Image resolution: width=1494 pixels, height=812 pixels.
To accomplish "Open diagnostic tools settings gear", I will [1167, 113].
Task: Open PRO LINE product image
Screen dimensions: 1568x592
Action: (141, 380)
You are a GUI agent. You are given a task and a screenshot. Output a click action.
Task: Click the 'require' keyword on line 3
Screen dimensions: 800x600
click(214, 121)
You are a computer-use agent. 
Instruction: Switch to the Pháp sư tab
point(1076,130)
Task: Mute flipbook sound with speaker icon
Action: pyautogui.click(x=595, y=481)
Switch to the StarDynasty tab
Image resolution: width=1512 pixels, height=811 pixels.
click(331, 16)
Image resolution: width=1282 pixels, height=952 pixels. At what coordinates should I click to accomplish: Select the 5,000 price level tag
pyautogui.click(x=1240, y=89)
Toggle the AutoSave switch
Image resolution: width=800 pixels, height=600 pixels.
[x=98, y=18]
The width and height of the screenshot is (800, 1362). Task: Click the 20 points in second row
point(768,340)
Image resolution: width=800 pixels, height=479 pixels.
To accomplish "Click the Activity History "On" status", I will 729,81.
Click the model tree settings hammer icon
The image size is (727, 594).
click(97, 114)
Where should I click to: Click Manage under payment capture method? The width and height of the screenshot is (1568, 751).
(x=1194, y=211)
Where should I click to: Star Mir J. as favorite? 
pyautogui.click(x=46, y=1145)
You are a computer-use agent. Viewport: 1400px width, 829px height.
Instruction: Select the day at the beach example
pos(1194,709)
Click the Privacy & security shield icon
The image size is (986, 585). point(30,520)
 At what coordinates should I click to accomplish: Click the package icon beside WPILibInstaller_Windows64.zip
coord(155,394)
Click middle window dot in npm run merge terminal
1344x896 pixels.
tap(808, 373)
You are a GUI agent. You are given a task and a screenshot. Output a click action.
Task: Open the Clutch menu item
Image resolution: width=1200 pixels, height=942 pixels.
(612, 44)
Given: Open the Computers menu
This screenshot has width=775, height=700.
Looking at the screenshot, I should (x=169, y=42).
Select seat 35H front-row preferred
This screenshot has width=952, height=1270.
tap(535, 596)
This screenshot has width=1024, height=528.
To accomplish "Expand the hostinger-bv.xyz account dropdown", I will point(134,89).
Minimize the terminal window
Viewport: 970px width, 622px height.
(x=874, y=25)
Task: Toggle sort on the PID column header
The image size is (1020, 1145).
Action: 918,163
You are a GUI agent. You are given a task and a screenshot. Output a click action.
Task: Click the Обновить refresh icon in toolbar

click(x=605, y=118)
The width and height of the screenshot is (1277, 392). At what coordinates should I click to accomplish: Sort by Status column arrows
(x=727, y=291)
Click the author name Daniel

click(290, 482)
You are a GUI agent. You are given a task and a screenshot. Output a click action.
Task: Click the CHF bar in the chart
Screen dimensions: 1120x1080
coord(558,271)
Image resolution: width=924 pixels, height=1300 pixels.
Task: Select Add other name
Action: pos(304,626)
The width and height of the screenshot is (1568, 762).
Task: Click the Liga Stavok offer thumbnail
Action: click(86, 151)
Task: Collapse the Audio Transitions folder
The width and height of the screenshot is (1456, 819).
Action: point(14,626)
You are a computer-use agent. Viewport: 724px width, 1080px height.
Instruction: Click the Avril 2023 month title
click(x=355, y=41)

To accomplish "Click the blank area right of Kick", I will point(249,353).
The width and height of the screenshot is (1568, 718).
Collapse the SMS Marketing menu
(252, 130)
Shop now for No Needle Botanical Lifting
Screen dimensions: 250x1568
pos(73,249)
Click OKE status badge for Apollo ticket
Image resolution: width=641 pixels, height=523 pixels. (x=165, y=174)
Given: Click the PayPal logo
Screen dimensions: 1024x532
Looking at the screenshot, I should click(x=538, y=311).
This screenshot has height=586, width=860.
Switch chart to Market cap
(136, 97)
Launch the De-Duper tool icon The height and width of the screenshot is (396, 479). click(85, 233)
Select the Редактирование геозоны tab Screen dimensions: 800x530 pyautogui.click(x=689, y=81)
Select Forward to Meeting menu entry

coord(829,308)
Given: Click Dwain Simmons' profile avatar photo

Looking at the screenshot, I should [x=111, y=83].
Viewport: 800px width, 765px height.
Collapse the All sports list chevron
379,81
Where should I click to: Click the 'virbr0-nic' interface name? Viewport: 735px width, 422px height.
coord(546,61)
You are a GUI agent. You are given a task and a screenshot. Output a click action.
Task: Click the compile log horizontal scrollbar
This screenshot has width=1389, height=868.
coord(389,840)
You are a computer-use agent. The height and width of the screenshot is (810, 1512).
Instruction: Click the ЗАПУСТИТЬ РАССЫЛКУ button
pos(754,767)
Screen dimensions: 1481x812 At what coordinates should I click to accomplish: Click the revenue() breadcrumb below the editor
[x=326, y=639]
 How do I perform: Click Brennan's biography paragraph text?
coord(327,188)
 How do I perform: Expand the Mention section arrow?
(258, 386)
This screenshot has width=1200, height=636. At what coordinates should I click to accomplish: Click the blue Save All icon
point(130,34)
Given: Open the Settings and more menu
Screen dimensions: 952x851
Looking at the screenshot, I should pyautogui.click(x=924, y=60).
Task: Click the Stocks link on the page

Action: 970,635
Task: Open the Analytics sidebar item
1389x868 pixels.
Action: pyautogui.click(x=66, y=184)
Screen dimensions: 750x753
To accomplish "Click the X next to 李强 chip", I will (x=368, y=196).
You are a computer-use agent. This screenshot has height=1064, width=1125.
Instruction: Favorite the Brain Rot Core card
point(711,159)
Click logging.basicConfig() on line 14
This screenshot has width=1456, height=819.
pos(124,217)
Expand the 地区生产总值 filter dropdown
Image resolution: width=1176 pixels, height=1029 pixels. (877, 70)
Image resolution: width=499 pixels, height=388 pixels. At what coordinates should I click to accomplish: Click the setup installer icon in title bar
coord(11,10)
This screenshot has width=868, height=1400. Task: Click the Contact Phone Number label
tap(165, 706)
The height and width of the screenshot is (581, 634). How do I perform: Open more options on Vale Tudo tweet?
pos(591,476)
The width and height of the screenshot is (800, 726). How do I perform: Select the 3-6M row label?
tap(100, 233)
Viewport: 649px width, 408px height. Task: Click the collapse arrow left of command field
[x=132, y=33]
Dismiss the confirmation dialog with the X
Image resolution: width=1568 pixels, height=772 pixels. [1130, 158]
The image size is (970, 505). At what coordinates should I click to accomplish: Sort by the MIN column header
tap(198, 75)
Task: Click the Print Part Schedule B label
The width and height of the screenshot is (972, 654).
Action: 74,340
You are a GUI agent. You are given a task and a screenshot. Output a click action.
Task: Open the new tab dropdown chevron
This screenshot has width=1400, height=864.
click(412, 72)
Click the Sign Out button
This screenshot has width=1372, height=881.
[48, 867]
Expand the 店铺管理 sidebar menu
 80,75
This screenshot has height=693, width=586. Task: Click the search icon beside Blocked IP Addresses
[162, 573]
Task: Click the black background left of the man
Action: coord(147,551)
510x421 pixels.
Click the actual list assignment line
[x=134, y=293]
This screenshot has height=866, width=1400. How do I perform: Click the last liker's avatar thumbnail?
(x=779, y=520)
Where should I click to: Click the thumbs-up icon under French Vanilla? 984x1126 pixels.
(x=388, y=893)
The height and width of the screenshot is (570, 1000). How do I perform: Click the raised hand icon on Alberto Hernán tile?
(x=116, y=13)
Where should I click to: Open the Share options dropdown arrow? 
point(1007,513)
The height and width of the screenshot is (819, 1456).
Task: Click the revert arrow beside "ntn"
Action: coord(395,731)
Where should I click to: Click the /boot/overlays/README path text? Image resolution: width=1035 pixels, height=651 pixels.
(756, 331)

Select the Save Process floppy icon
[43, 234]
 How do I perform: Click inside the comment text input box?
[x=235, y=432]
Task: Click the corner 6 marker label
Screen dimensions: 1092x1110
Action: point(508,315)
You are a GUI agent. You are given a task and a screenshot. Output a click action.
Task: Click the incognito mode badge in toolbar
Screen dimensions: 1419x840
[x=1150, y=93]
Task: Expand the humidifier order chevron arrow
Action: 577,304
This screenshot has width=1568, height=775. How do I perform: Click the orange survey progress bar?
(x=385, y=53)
┄┄┄┄┄┄┄┄┄┄
• _EXERCISE DIRECTIONS_:
Repeat the entries above verbatim, from the line with "Click the Privacy & security shield icon" to the line with "Looking at the screenshot, I should (x=169, y=42).".

• _REPLY TO THE EXERCISE_:
Click the Privacy & security shield icon
The image size is (986, 585). point(30,520)
 At what coordinates should I click to accomplish: Click the package icon beside WPILibInstaller_Windows64.zip
coord(155,394)
Click middle window dot in npm run merge terminal
1344x896 pixels.
tap(808, 373)
You are a GUI agent. You are given a task and a screenshot. Output a click action.
Task: Open the Clutch menu item
Image resolution: width=1200 pixels, height=942 pixels.
(612, 44)
Given: Open the Computers menu
This screenshot has width=775, height=700.
Looking at the screenshot, I should (x=169, y=42).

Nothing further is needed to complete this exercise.